Excerpt to read ::
The same technique of glass, aluminum and insulated porcelain panels in aluminum frames was used at the $4M, 10-story Coronet Apartment Hotel at Central and Roosevelt from 1962. Herman Chanen boasted that “This will be the fastest a 10-story building has ever been built in Phoenix.” The Coronet had a great location and each room’s windows were angled so the entire building surface was glassy and faceted. Coffee shop and retail at the base, three penthouses at the top, by 1974 the Coronet was a Ramada property and in 1988 it was stripped to its skeleton to produce the glass box standing there now.
The commission with the deepest roots with the modernist community is Gilbert Olson’s Superlite Block Headquarters, at the northeast corner of 7th Street and Colter, now a school. Of course it features Olson’s product, “vertical-stack-bond blocks, set in steel frames,” in a pattern specially developed for this structure. The cornice fascia and a two-story porch have been lopped off since, and some benighted creature has removed the shade on the south face and installed... windows. Still it says something important about Guirey that Olson chose him over all other Phoenix architects.

Assignment :: Copy the stretch of the Phoenix architecture passage from "The same technique" through "standing there now.", replacing each "aluminum" with "steel".

Dataset content ::
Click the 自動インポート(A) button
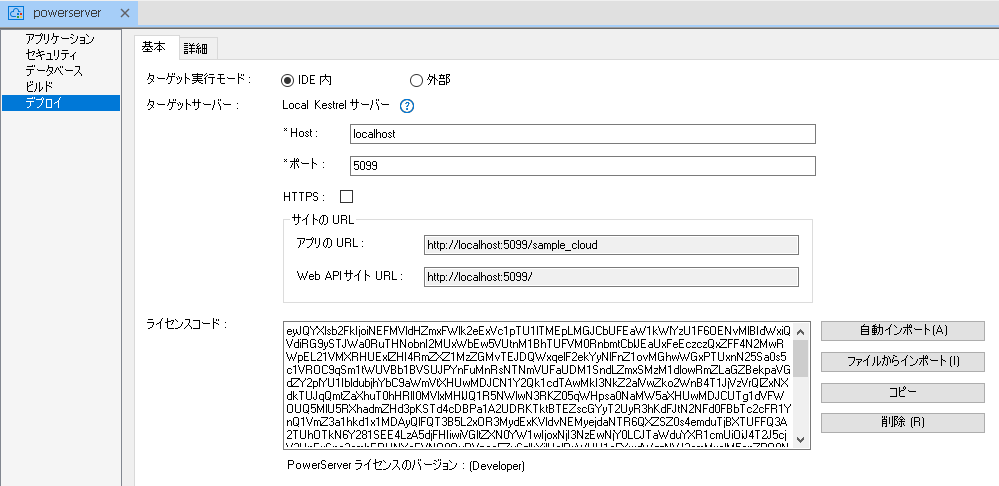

Final answer ::
The same technique of glass, steel and insulated porcelain panels in steel frames was used at the $4M, 10-story Coronet Apartment Hotel at Central and Roosevelt from 1962. Herman Chanen boasted that “This will be the fastest a 10-story building has ever been built in Phoenix.” The Coronet had a great location and each room’s windows were angled so the entire building surface was glassy and faceted. Coffee shop and retail at the base, three penthouses at the top, by 1974 the Coronet was a Ramada property and in 1988 it was stripped to its skeleton to produce the glass box standing there now.